Regorafenib: Antitumor Activity upon Mono and Combination Therapy in Preclinical Pediatric Malignancy Models

• Published in: PloS one Vol. 10; no. 11; p. e0142612
• Main Authors: Daudigeos-Dubus, Estelle, Le Dret, Ludivine, Lanvers-Kaminsky, Claudia, Bawa, Olivia, Opolon, Paule, Vievard, Albane, Villa, Irène, Pagès, Mélanie, Bosq, Jacques, Vassal, Gilles, Zopf, Dieter, Geoerger, Birgit
• Format: Journal Article
• Language: English
• Published: United States Public Library of Science 23.11.2015; Public Library of Science (PLoS)

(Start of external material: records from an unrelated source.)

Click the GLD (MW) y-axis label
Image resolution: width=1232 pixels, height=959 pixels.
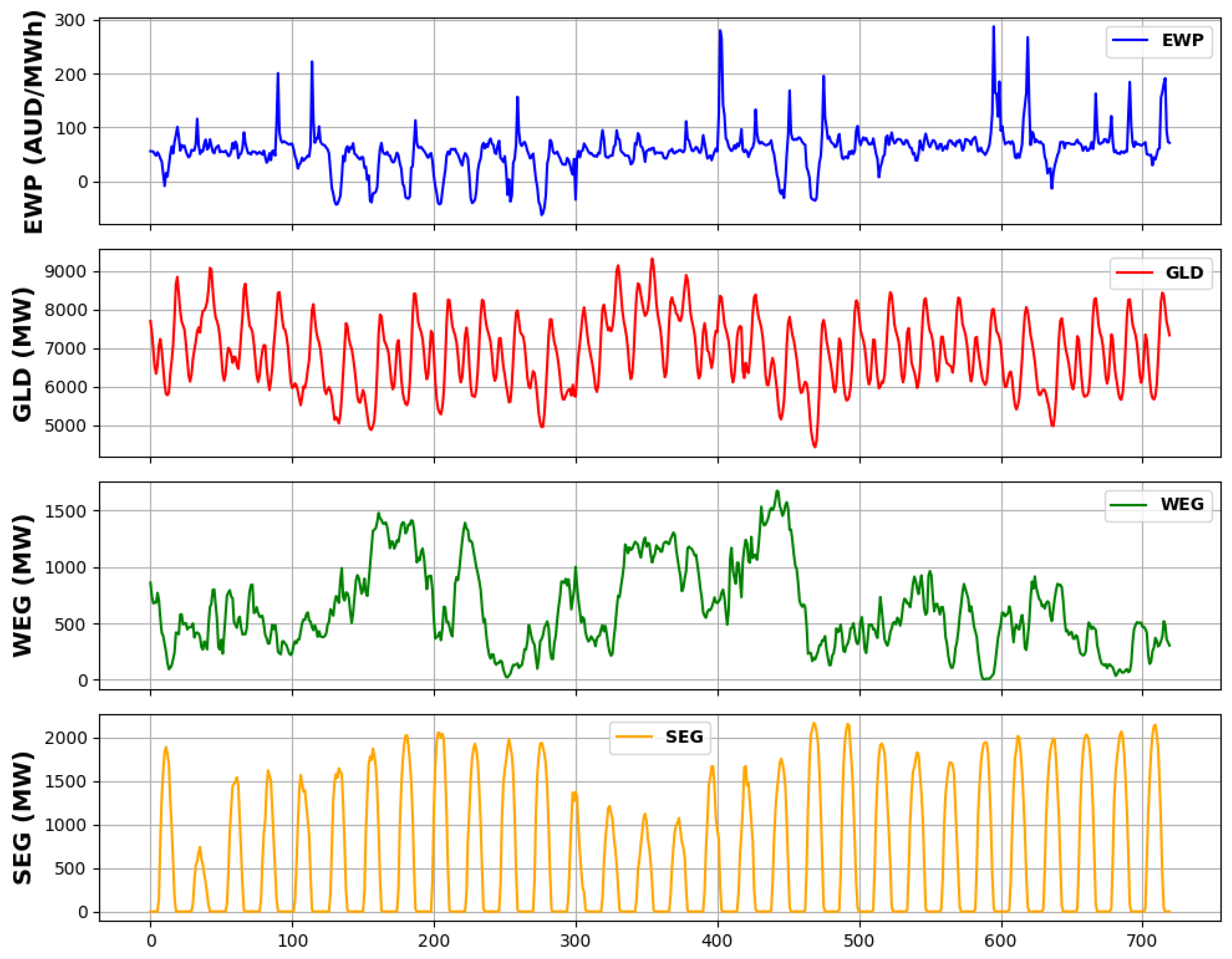point(22,354)
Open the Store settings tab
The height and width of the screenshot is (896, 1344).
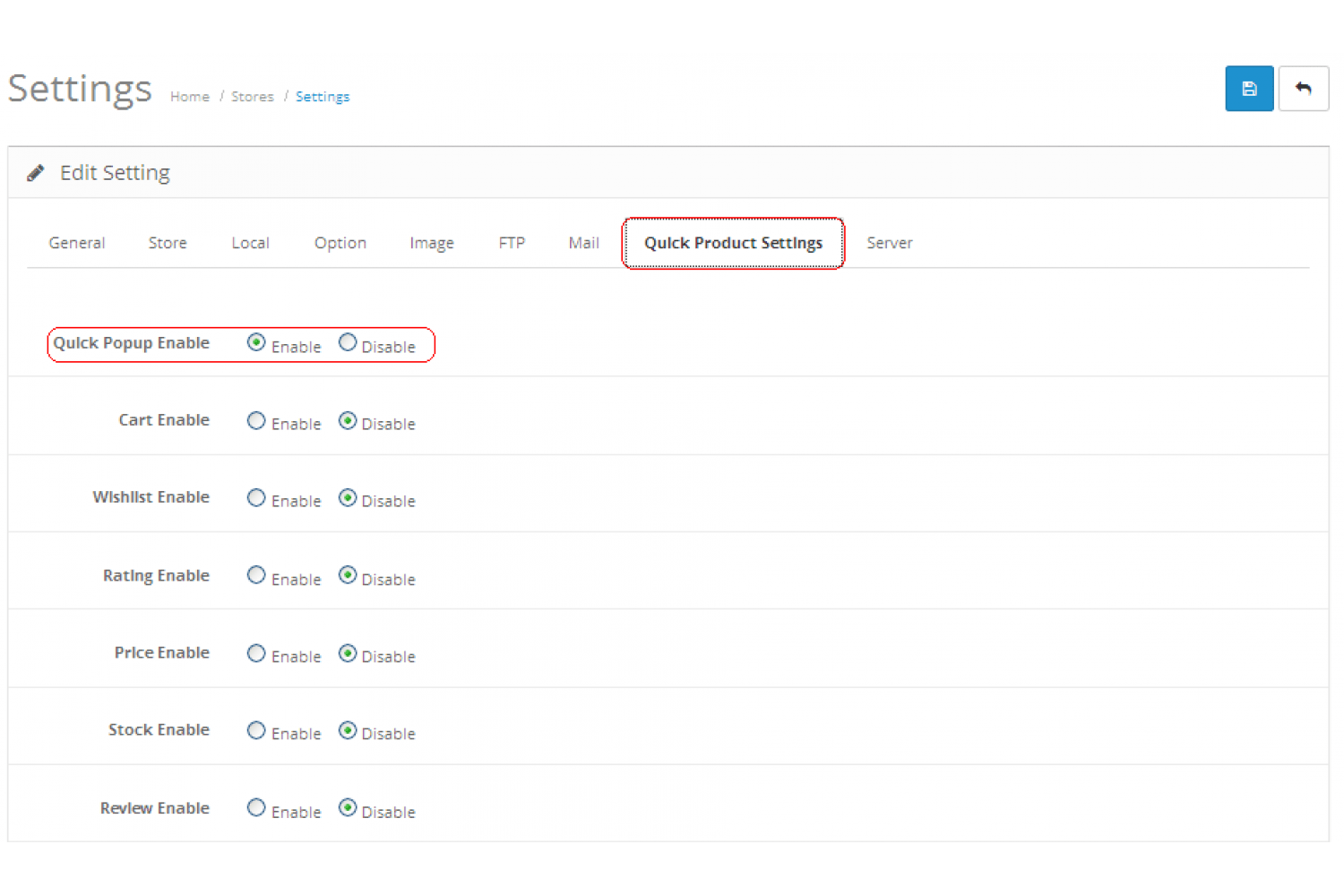coord(167,243)
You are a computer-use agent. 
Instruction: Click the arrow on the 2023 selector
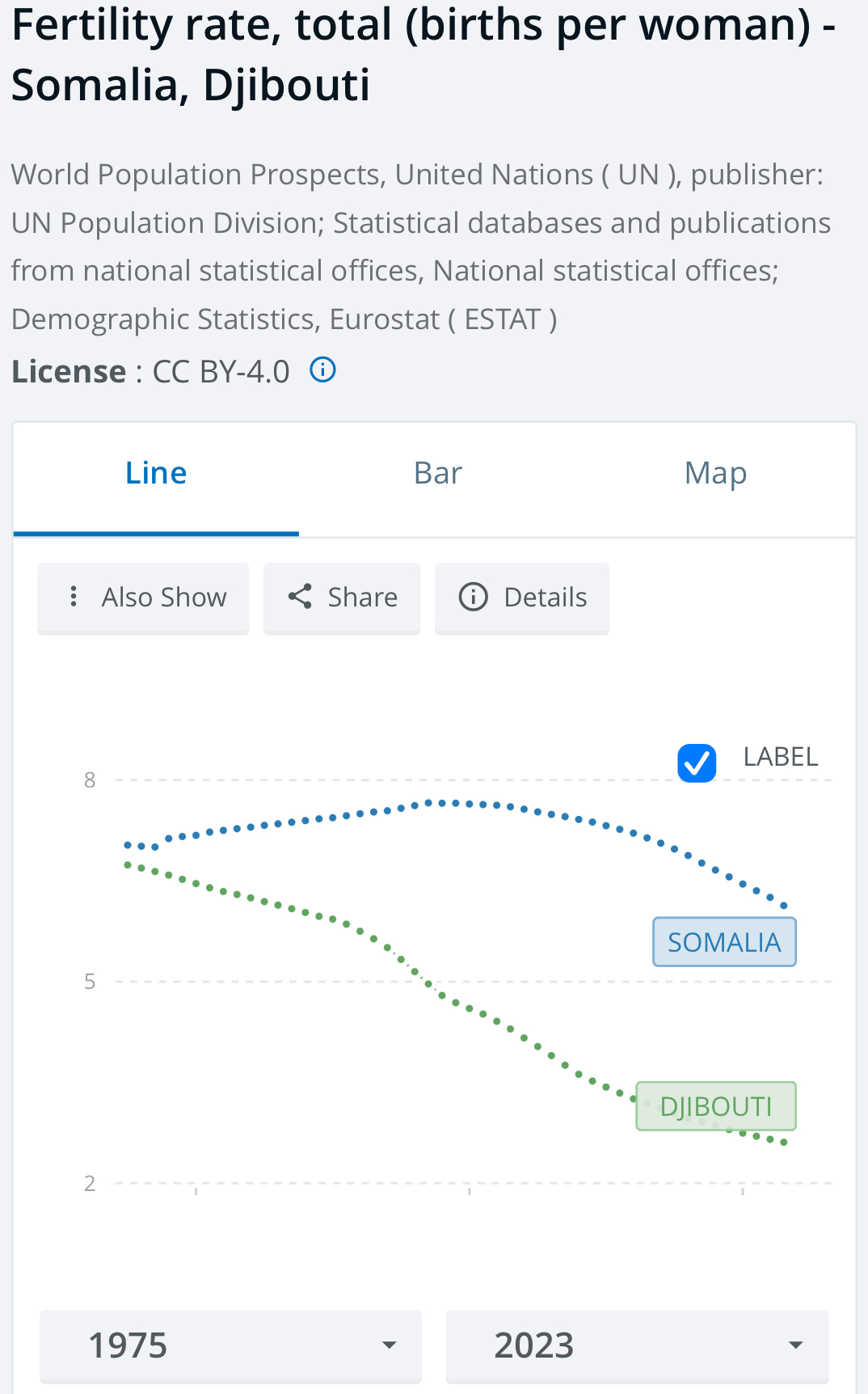796,1345
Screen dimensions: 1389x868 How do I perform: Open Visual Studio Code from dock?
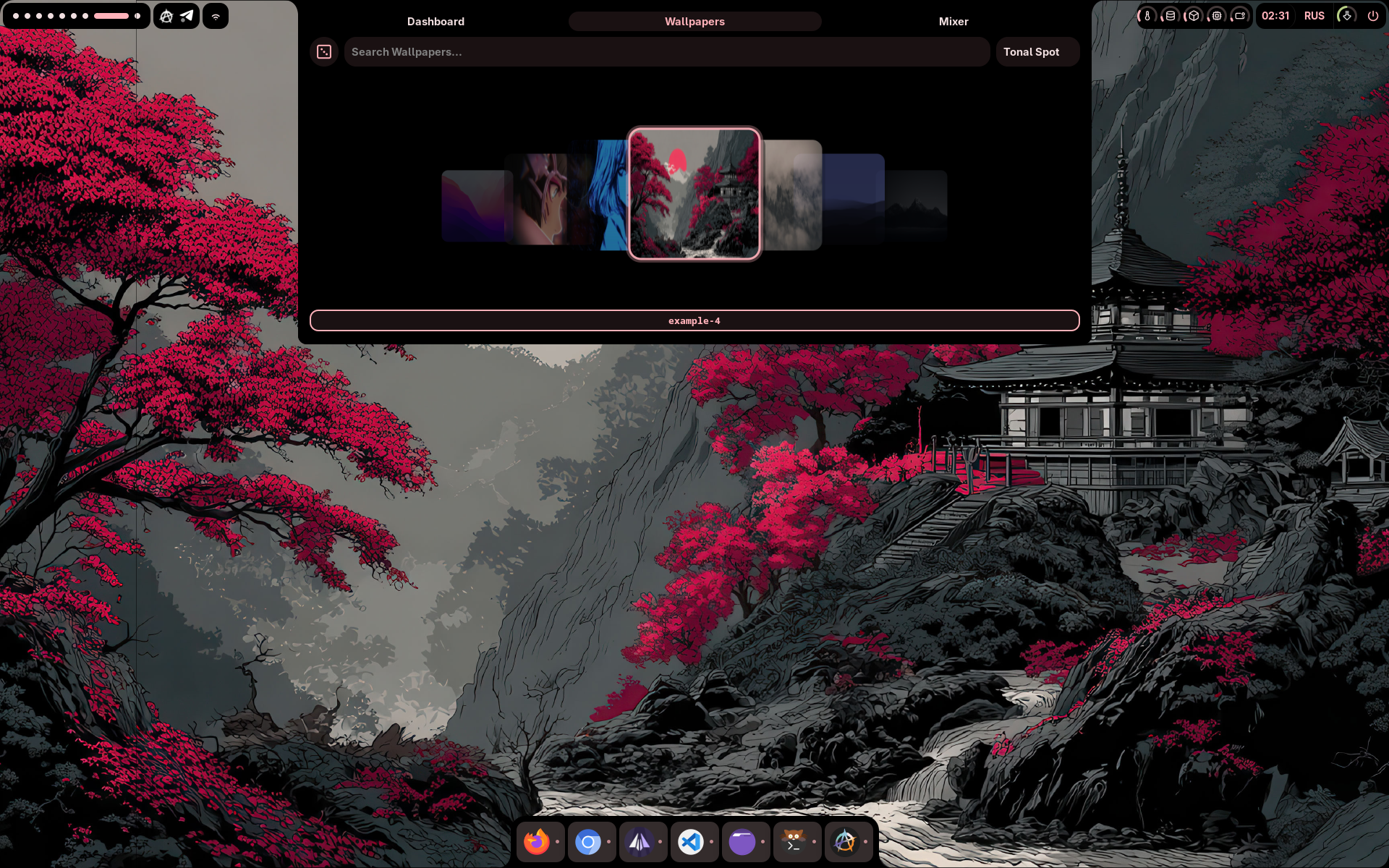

• Subjects: Adolescent; Adult; Aged; Amplification; Angiogenesis; Animals; Anticancer properties; Antineoplastic Agents - therapeutic use; Antineoplastic Combined Chemotherapy Protocols - therapeutic use; Antitumor activity; Antitumor agents; Apoptosis; Apoptosis - drug effects; Brain; Brain cancer; Brain tumors; Camptothecin - analogs & derivatives; Camptothecin - therapeutic use; Cancer; Cancer therapies; Care and treatment; Cell death; Cell growth; Cell Line, Tumor; Cell Proliferation; Child; Children; Colorectal cancer; Colorectal carcinoma; Combination therapy; Complications and side effects; Connective tissues; Consortia; Deoxyribonucleic acid; DNA; DNA damage; Drug Screening Assays, Antitumor; Endothelial growth factors; Enzyme inhibitors; Experiments; Female; Gastrointestinal cancer; Glioma; Growth inhibition; Health aspects; Humans; In Situ Hybridization, Fluorescence; Influence; Inhibition; Inhibitor drugs; Inhibitors; Irinotecan; Irradiation; Kinases; Laboratories; Liver cancer; Male; Malignancy; MAP kinase; MAP Kinase Signaling System; Medical innovations; Medulloblastoma; Metastasis; Mice; Neoplasm Transplantation; Neoplasms - drug therapy; Neoplasms - metabolism; Neovascularization, Pathologic - drug therapy; Nervous system; Neuroblastoma; Pediatrics; Phenylurea Compounds - therapeutic use; Platelet-derived growth factor; Protein kinase; Pyridines - therapeutic use; Radiation; Regorafenib; Signaling; Solid tumors; Targeted cancer therapy; Tumor cell lines; Tumors; Vascular endothelial growth factor; Vascularization; Xenografts; France; United States > US; Germany
• ISSN: 1932-6203; 1932-6203
• DOI: 10.1371/journal.pone.0142612

The multikinase inhibitor regorafenib (BAY 73-4506) exerts both anti-angiogenic and anti-tumorigenic activity in adult solid malignancies mainly advanced colorectal cancer and gastrointestinal stromal tumors. We intended to explore preclinically the potential of regorafenib against solid pediatric malignancies alone and in combination with anticancer agents to guide the pediatric development plan. In vitro effects on cell proliferation were screened against 33 solid tumor cell lines of the Innovative Therapies for Children with Cancer (ITCC) panel covering five pediatric solid malignancies. Regorafenib inhibited cell proliferation with a mean half maximal growth inhibition of 12.5 μmol/L (range 0.7 μmol/L to 28 μmol/L). In vivo, regorafenib was evaluated alone at 10 or 30 mg/kg/d or in combination with radiation, irinotecan or the mitogen-activated protein kinase kinase (MEK) inhibitor refametinib against various tumor types, including patient-derived brain tumor models with an amplified platelet-derived growth factor receptor A (PDGFRA) gene. Regorafenib alone significantly inhibited tumor growth in all xenografts derived from nervous system and connective tissue tumors. Enhanced effects were observed when regorafenib was combined with irradiation and irinotecan against PDGFRA amplified IGRG93 glioma and IGRM57 medulloblastoma respectively, resulting in 100% tumor regressions. Antitumor activity was associated with decreased tumor vascularization, inhibition of PDGFR signaling, and induction of apoptotic cell death. Our work demonstrates that regorafenib exhibits significant antitumor activity in a wide spectrum of preclinical pediatric models through inhibition of angiogenesis and induction of apoptosis. Furthermore, radio- and chemosensitizing effects were observed with DNA damaging agents in PDGFR amplified tumors.